*MATERIAL SHOWN:*

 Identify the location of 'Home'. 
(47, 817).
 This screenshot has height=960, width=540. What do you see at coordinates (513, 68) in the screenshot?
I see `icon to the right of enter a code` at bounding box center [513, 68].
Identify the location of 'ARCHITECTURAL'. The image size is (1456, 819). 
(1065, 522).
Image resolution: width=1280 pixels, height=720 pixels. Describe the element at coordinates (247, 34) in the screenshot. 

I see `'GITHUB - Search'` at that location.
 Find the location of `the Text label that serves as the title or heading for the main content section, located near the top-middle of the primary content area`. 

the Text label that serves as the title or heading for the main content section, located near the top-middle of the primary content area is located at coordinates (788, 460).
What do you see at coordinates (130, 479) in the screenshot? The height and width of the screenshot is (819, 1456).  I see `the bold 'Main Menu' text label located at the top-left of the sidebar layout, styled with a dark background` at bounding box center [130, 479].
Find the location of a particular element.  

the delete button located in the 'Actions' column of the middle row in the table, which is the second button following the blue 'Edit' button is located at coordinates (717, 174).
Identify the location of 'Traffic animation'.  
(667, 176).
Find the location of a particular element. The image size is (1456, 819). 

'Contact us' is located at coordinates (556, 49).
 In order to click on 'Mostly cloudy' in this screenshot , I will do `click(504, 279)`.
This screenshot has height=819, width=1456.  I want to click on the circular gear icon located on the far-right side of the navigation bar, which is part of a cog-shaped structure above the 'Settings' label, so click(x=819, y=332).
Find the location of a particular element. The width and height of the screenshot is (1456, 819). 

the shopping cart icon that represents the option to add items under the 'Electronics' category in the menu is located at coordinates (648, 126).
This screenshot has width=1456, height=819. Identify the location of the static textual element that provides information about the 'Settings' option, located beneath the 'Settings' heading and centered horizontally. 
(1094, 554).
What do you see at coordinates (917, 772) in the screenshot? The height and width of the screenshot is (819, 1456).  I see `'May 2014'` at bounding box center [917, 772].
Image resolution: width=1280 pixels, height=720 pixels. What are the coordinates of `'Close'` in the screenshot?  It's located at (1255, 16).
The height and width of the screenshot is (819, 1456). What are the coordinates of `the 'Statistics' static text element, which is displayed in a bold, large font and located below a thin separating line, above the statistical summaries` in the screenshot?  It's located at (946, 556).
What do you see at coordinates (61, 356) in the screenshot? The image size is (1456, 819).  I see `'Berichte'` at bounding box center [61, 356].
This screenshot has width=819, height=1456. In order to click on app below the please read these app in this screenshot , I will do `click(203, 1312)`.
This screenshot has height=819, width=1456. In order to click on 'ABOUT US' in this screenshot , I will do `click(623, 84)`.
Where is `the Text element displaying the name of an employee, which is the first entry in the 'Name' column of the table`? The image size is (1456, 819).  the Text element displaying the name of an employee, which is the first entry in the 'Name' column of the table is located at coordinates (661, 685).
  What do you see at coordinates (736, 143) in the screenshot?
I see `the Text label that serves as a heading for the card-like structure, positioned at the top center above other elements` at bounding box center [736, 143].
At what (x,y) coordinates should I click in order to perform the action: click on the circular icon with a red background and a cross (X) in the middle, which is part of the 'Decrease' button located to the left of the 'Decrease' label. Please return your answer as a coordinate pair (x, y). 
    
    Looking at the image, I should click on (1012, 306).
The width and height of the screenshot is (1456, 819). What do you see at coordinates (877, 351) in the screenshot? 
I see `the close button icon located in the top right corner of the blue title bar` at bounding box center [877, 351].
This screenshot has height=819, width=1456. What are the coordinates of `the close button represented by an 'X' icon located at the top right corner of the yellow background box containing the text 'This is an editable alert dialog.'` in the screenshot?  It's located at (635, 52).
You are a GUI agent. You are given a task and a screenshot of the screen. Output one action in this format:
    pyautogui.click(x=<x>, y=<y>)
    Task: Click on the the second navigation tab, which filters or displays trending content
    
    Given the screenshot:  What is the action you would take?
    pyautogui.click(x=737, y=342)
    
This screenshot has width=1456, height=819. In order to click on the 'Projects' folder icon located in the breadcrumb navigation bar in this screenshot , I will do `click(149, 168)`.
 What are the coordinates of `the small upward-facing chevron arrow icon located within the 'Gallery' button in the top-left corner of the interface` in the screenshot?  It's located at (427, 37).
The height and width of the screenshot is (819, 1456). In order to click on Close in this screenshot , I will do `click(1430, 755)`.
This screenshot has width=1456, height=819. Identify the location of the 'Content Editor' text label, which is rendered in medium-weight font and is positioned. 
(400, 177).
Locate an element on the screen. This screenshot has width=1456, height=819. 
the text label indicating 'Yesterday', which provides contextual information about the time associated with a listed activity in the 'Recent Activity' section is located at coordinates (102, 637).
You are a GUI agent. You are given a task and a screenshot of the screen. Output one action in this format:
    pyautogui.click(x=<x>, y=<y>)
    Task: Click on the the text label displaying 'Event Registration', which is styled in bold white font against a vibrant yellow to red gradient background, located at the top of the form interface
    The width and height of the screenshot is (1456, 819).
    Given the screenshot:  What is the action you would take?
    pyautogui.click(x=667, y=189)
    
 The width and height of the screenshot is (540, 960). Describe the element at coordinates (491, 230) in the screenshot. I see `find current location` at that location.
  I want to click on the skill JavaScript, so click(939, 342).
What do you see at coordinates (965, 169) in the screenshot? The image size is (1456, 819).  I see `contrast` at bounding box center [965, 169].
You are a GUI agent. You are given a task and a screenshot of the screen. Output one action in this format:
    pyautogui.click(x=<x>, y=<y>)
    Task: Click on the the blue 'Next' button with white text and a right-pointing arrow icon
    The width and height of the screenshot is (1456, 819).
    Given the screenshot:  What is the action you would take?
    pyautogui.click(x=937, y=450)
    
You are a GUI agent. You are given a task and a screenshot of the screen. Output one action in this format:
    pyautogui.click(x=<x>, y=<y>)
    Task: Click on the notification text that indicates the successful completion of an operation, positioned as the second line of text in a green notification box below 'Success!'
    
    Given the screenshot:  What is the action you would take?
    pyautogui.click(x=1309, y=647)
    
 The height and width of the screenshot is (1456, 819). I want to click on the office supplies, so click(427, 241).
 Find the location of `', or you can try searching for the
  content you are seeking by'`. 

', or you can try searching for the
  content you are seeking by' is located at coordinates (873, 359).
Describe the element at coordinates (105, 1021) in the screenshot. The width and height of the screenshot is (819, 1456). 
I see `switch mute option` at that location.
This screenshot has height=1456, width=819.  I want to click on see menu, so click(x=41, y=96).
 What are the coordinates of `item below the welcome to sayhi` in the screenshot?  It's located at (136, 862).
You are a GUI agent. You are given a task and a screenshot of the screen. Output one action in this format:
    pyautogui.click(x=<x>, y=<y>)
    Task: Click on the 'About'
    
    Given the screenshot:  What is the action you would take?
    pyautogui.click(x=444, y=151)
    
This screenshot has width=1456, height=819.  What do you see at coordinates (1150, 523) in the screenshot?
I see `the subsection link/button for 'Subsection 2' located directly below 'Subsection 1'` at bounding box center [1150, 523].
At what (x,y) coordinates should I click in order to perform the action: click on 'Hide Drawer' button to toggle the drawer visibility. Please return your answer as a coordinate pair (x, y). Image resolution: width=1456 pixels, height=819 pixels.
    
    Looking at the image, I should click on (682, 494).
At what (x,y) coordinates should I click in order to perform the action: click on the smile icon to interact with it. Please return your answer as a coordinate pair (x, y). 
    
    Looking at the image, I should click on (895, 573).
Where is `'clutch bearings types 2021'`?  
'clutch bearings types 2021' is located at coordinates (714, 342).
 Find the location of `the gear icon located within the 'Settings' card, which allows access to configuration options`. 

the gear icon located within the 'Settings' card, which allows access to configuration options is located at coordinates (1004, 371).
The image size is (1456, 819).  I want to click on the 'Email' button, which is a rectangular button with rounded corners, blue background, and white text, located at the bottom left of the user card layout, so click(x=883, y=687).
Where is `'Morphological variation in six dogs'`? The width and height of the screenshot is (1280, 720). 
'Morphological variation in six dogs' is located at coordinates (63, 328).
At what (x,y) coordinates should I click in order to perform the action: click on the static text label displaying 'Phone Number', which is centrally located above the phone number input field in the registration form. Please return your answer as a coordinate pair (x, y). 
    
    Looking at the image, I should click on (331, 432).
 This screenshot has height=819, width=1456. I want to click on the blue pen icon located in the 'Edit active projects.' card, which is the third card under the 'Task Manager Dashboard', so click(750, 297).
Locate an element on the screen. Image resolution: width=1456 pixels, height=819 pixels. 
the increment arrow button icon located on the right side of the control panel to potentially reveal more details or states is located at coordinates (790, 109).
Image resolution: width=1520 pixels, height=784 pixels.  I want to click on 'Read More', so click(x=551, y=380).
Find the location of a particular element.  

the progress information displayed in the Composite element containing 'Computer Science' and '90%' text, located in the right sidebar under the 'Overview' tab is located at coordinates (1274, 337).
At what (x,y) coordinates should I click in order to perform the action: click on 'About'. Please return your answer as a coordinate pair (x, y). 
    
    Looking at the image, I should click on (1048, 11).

*EXERCISE OBJECTIVE:* Rename "Decrease" to "Reduce" in the stretch of the records from the line containing "This screenshot has width=819, height=1456." through the line containing "center [877, 351].", and give those lines again with nothing else changed.

*CORRECT ANSWER:*
This screenshot has width=819, height=1456. In order to click on app below the please read these app in this screenshot , I will do `click(203, 1312)`.
This screenshot has height=819, width=1456. In order to click on 'ABOUT US' in this screenshot , I will do `click(623, 84)`.
Where is `the Text element displaying the name of an employee, which is the first entry in the 'Name' column of the table`? The image size is (1456, 819).  the Text element displaying the name of an employee, which is the first entry in the 'Name' column of the table is located at coordinates (661, 685).
  What do you see at coordinates (736, 143) in the screenshot?
I see `the Text label that serves as a heading for the card-like structure, positioned at the top center above other elements` at bounding box center [736, 143].
At what (x,y) coordinates should I click in order to perform the action: click on the circular icon with a red background and a cross (X) in the middle, which is part of the 'Reduce' button located to the left of the 'Reduce' label. Please return your answer as a coordinate pair (x, y). 
    
    Looking at the image, I should click on (1012, 306).
The width and height of the screenshot is (1456, 819). What do you see at coordinates (877, 351) in the screenshot? 
I see `the close button icon located in the top right corner of the blue title bar` at bounding box center [877, 351].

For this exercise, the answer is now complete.